With "Phelps-Roper", as I think her name is? Seem to recollect skimming it but not much more than that -- may have to go back & take a closer look.

But too many of us are scientifically illiterate -- Sagan suggested 90% -- which makes us easy marks for the charlatans & grifters. Which includes those peddling "conventional wisdom" and "folk-biology" -- like the view that "sex is immutable!!11!!" 🙄 and that everyone is either male or female -- as gospel truth.

Scott Alexander had a useful insight on that "systemic" problem some years ago:

SA: "Topics here tend to center vaguely around this meta-philosophical idea of how people evaluate arguments for their beliefs, and especially whether this process is spectacularly broken in a way that may or may not doom us all."
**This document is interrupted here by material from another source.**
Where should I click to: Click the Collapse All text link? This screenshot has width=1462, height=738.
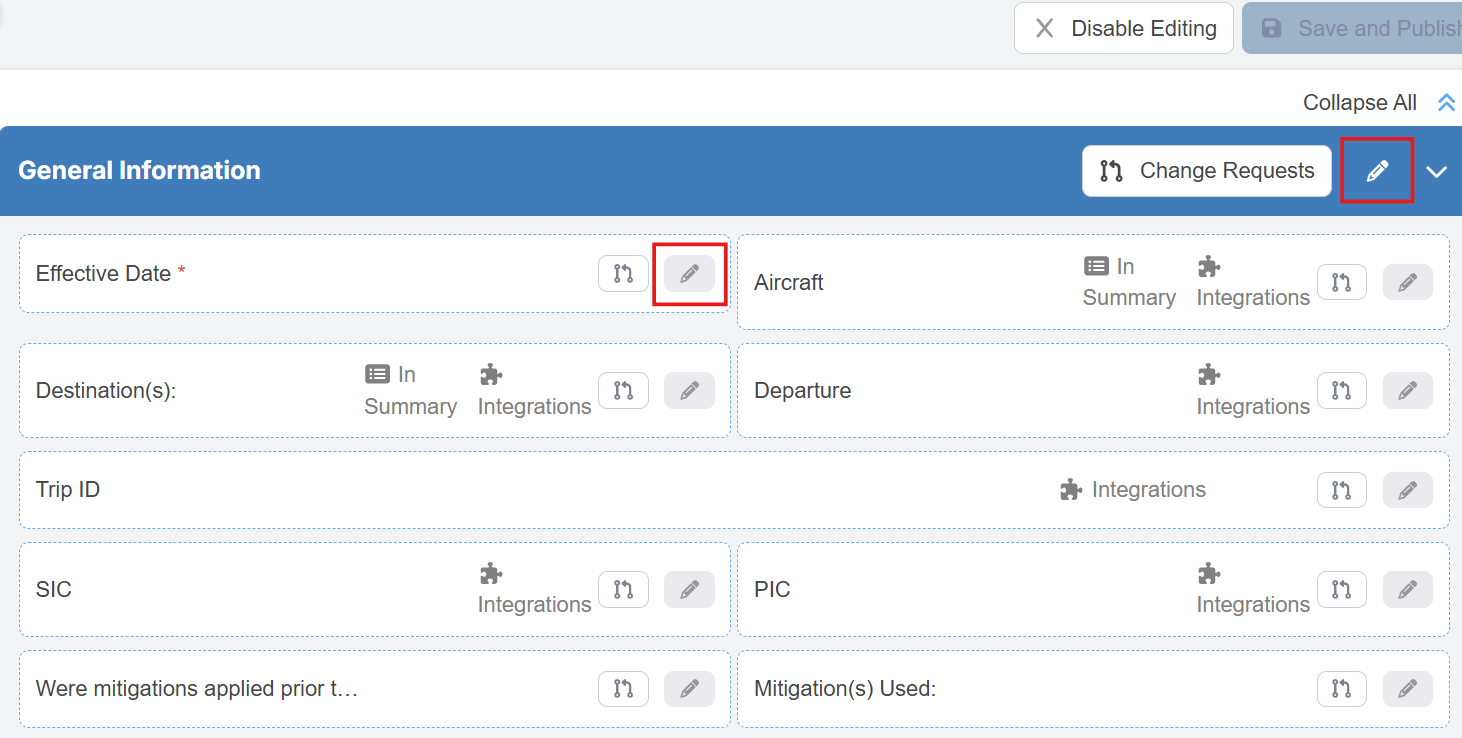pos(1359,103)
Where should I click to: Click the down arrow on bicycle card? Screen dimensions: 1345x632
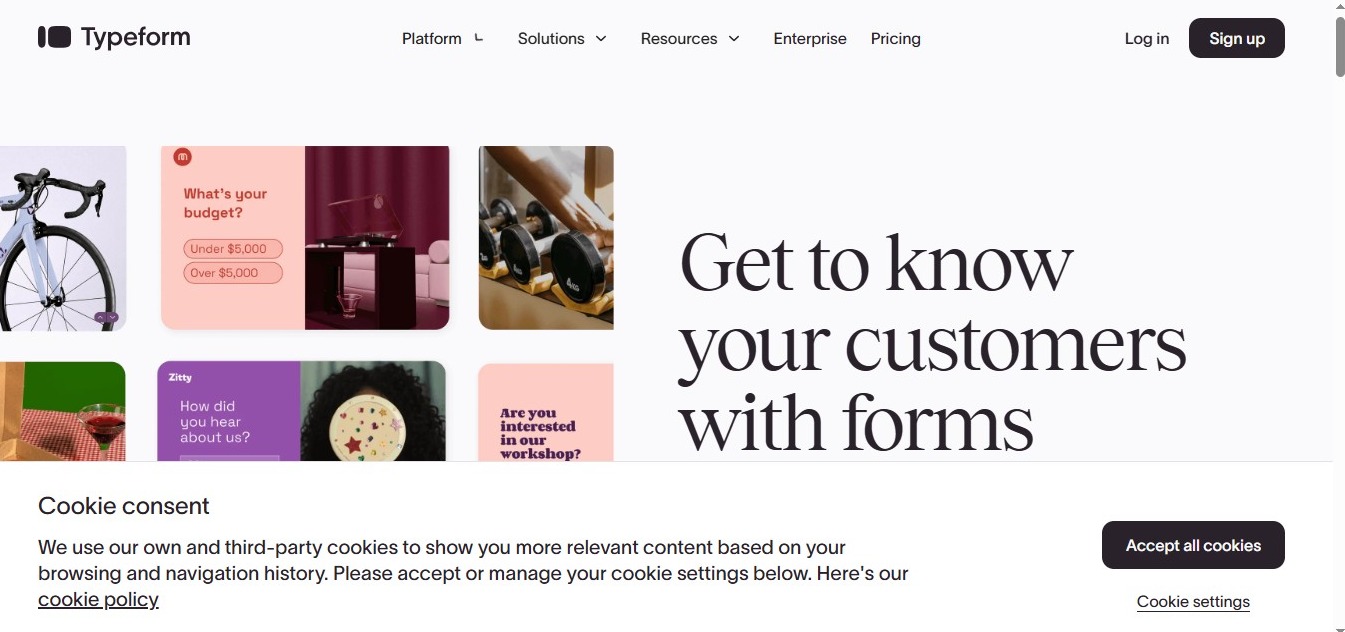(x=112, y=317)
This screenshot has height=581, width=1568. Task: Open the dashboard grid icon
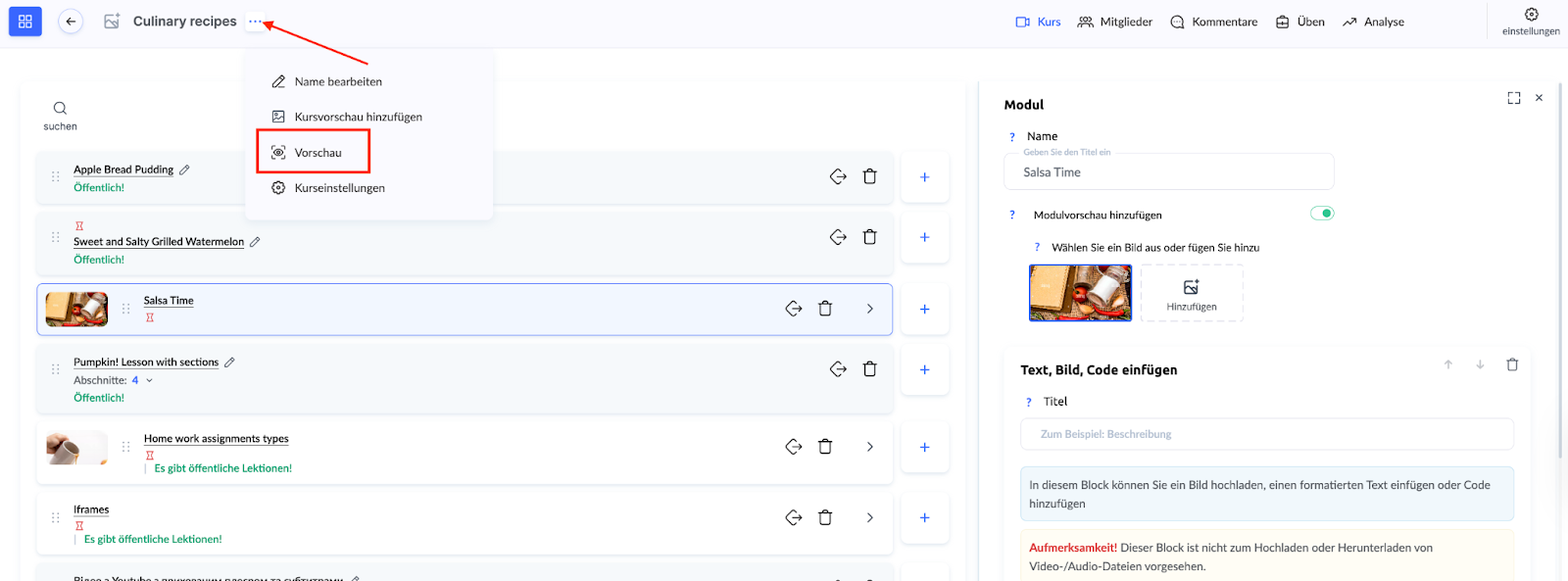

https://slatestarcodex.com/2016/02/20/writing-advice/

"Doomed!! I say doomed!" 😉🙂

ICYMI, Mark Twain had similar perspectives & insights:

Twain: "Men think they think upon great political questions, and they do; but they think with their party, not independently; they read its literature, but not that of the other side; they arrive at convictions, but they are drawn from a partial view of the matter in hand and are of no particular value. They swarm with their party, they feel with their party, they are happy in their party's approval; and where the party leads they will follow, whether for right and honor, or through blood and dirt and a mush of mutilated morals. ....

And out of it we get an aggregation which we consider a boon. Its name is Public Opinion. It is held in reverence. It settles everything. Some think it the Voice of God."

http://www.paulgraham.com/cornpone.html

As another famous philosopher once put it, "we have seen the enemy, and he is us" ... 😉🙂

https://en.wikipedia.org/wiki/Pogo_(comic_strip)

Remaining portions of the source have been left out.